원문 발췌
숫자 데이터는 이미 수학적 모델로 처리하기 쉬운 형식으로 되어있음
좋은 피처를 만들기 위해 변환과정이 필요함
- 데이터의 가장 두드러진 특징을 표현함
- 모델의 가정에 맞춰야함
숫자 데이터에 대한 고려사항
1. 값의 크기 문제
  - 양수 or 음수만 확인하면 되는가?
  - 구간을 나누어서 봐야 하는가?
2. 피처의 스케일
  - 최소, 최대 확인(차이)
  - 입력 스케일에 직접적인 영향을 받는 기법 => 정규화 필요
    - K-means clustering
    - Nearest-neighbor
    - RBF(Radial Basis Function) kernel
    - Euclidean distance
  - 논리 함수는 입력 스케일에 크게 영향받지 않음
    - Step function (x > 5?)으로 구성되는 Decision Tree
      - Gradient boosted machine
      - Random forest
      - Space-partitioning tree
  - 누적횟수가 피처로 사용될 경우 주기적으로 스케일 조정이 필요함
    - Bin-counting 기법 이용
3. 피처의 분포
  - Linear regression에서는 예측 오차(RMSE)가 Gaussian 분포와 같이 나타날 것으로 가정함
    - 타겟 변수가 큰 자릿수인 경우 로그 변환등으로 조정해줌
4. 여러 피처를 조합하여 더 복잡한 피처를 추가로 구성
  - 모델이 단순해질 수 있으며 학습 및 평가가 쉬워질 수 있음

스칼라, 벡터, 공간

카운트 처리

바이너리 변환

데이터셋: Echo Nest Taste Profile Subset: Million Song [Download]
Goal: 사용자에게 노래를 추천하는 추천 모델 생성

데이터 탐색¶

import pandas as pd

# Million Song 데이터셋 경로 & 로드
MSD_Path = r'train_triplets.txt.zip'
listen_count = pd.read_csv(MSD_Path, header=None, delimiter='\t')

# 테이블은 (사용자, 곡, 재생 카운트)로 구성됨
listen_count.head(5)

# 레코드 수: 48,373,586개
listen_count.shape[0]

48373586

# 사용자 수: 1,019,318명
listen_count[0].unique().shape[0]

1019318

# 곡 수: 384,546개
listen_count[1].unique().shape[0]

384546

import matplotlib.pyplot as plt
import seaborn as sns

# 재생 카운트에 대한 히스토그램
sns.set_style('whitegrid')
fig, ax = plt.subplots()
listen_count[2].hist(ax=ax, bins=100)
ax.set_yscale('log')
ax.tick_params(labelsize=14)

과제 내용
위 원문 발췌에서 입력 스케일에 직접적인 영향을 받아 정규화가 필요하다고 나온 기법을 모두 적으세요.

기록 정보
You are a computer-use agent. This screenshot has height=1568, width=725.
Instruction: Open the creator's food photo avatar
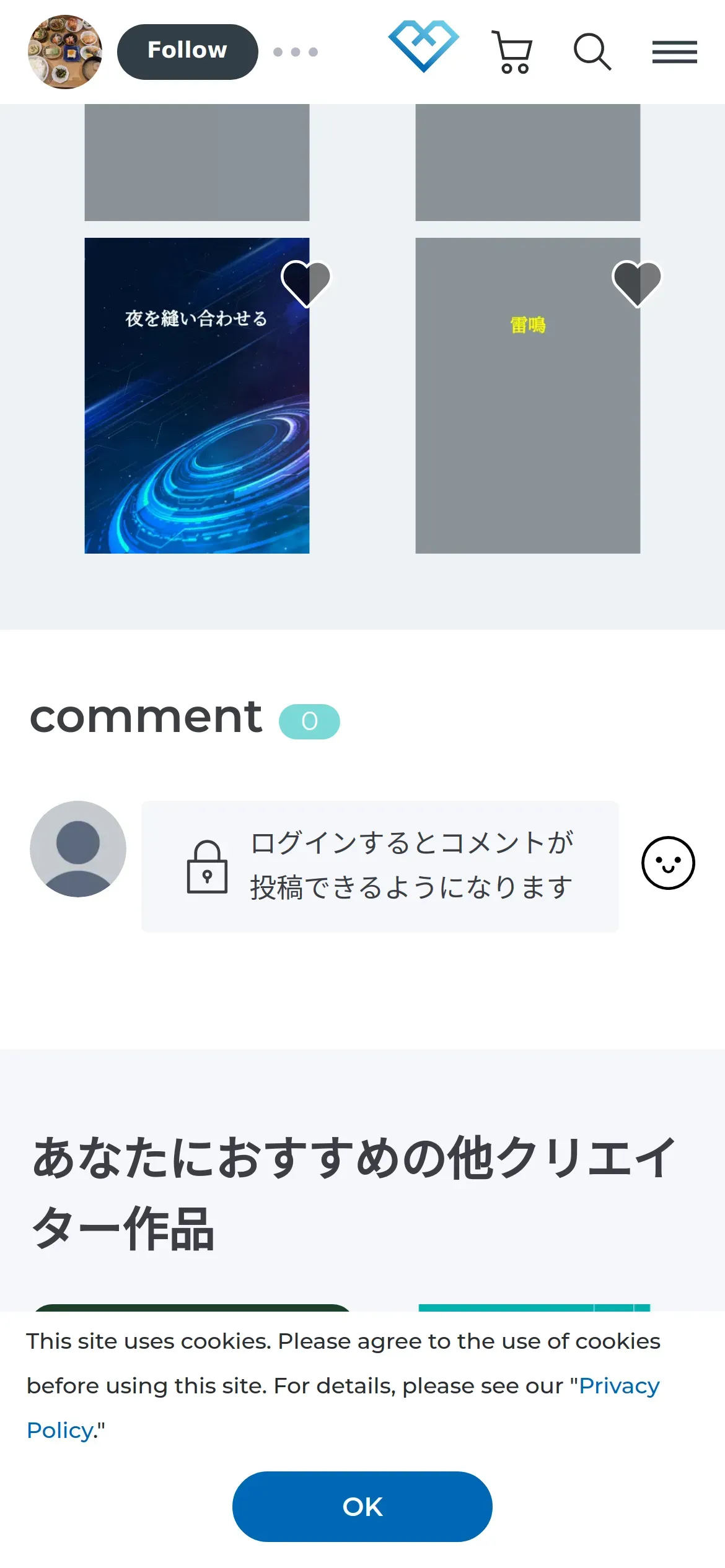point(65,52)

결과
- K-means clustering
- Nearest-neighbor
- RBF(Radial Basis Function) kernel
- Euclidean distance